Introduction and motivation

Before June, 2011, the GATK was developed using Subversion (SVN), a standard centralized version control system. Although SVN was sufficient for our group development needs in the past, the GATK team is now larger, more diverse, and is composed of several independent developer teams: a methods development group, a technology development and analysis group, and a production data processing group. Each team has specific development goals that are in conflict when sharing code through a centralized repository:

  • The methods development team needs to share and modify code reflecting the latest, best tools for NGS analysis.
  • The analysis team has many experimental, short-lived, and not-intended-for-the-public tools for specific analyses.
  • The production team wants to run reliable and stable tools, and support and improve these versions of the tools long after the development team has moved on.

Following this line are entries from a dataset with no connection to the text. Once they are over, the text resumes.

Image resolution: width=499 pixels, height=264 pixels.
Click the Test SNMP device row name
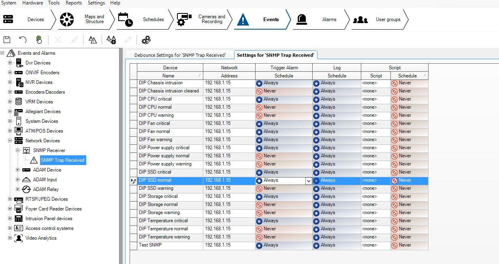click(x=150, y=245)
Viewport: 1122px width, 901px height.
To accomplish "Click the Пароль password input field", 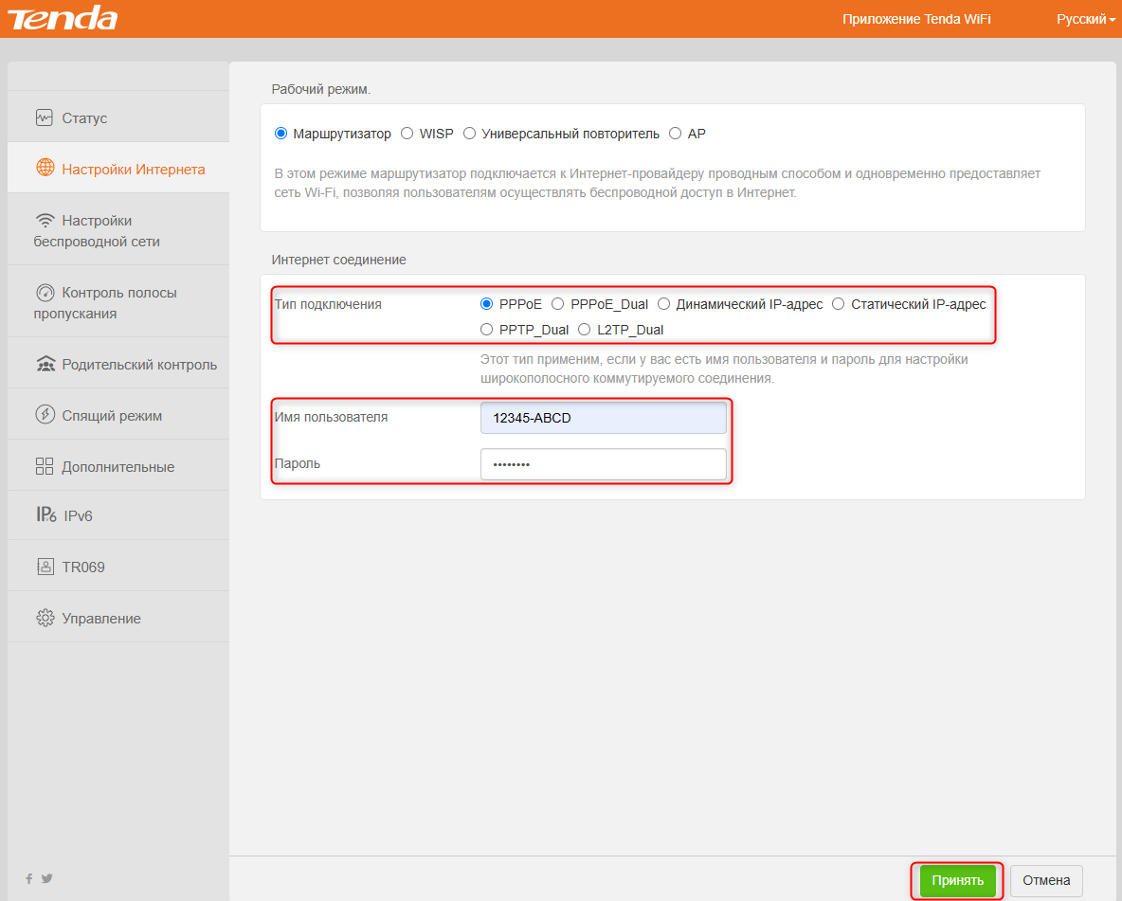I will tap(603, 464).
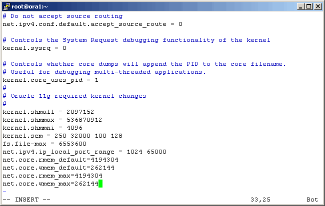The height and width of the screenshot is (206, 325).
Task: Click the kernel.sysrq = 0 line
Action: 35,48
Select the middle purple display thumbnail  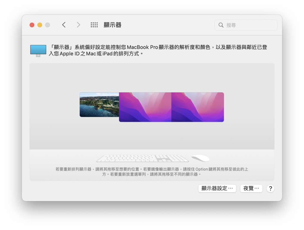point(145,107)
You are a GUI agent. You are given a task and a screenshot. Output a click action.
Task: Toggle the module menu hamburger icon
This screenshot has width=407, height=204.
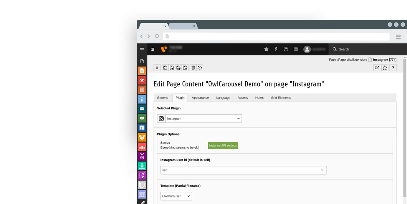[x=142, y=49]
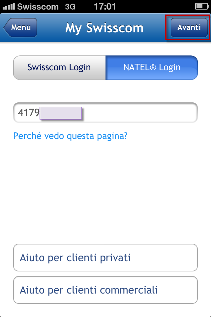Switch to the NATEL® Login tab
The width and height of the screenshot is (211, 317).
pyautogui.click(x=152, y=67)
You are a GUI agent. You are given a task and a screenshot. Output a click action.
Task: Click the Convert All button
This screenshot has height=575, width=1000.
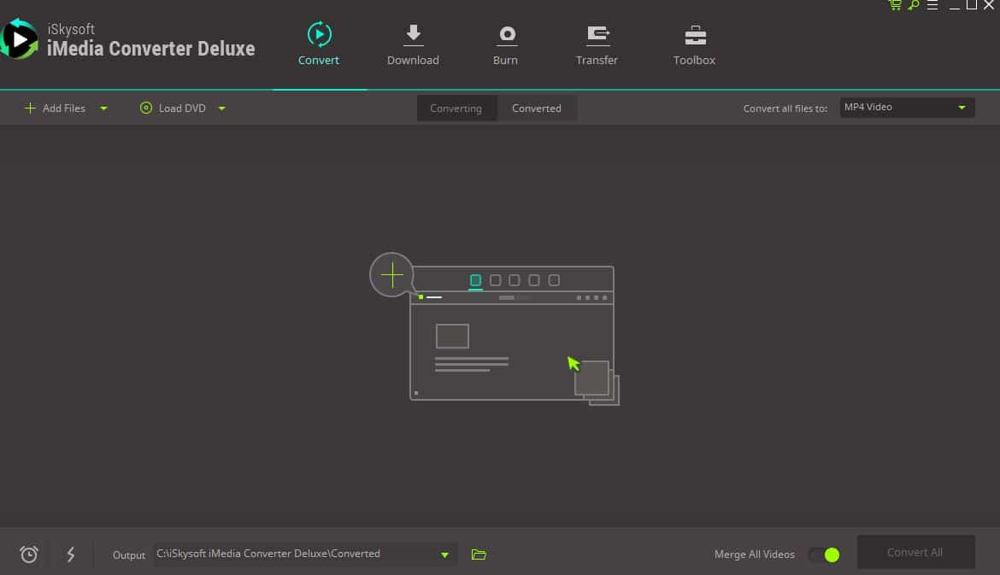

To better satisfy these conflicting goals, the GATK team decided to migrate from Subversion to Git, a distributed version control system (DVCS) used by many prominent open-source projects such as the Linux kernel, the GNU gcc compiler, and Google's Android. A DVCS has several important advantages over a centralized system like SVN:

  • Distributed development model: each developer has their own independent set of repositories complete with full revision histories, and can commit, revert, branch, merge, and perform other version control activities locally without being forced to share their changes until they're ready to do so.
  • Branching and merging become an unavoidable fact of life in a distributed development environment, and so these operations are designed to be both easier to perform and more robust than their counterparts in centralized systems like SVN.
  • The options for sharing changes between individual developers and groups of developers are much richer. Changes no longer need to be published to a single centralized location in order to be easily shared: developers can set up their own private networks of repositories to collaborate on subprojects before pushing work into the group-wide repositories.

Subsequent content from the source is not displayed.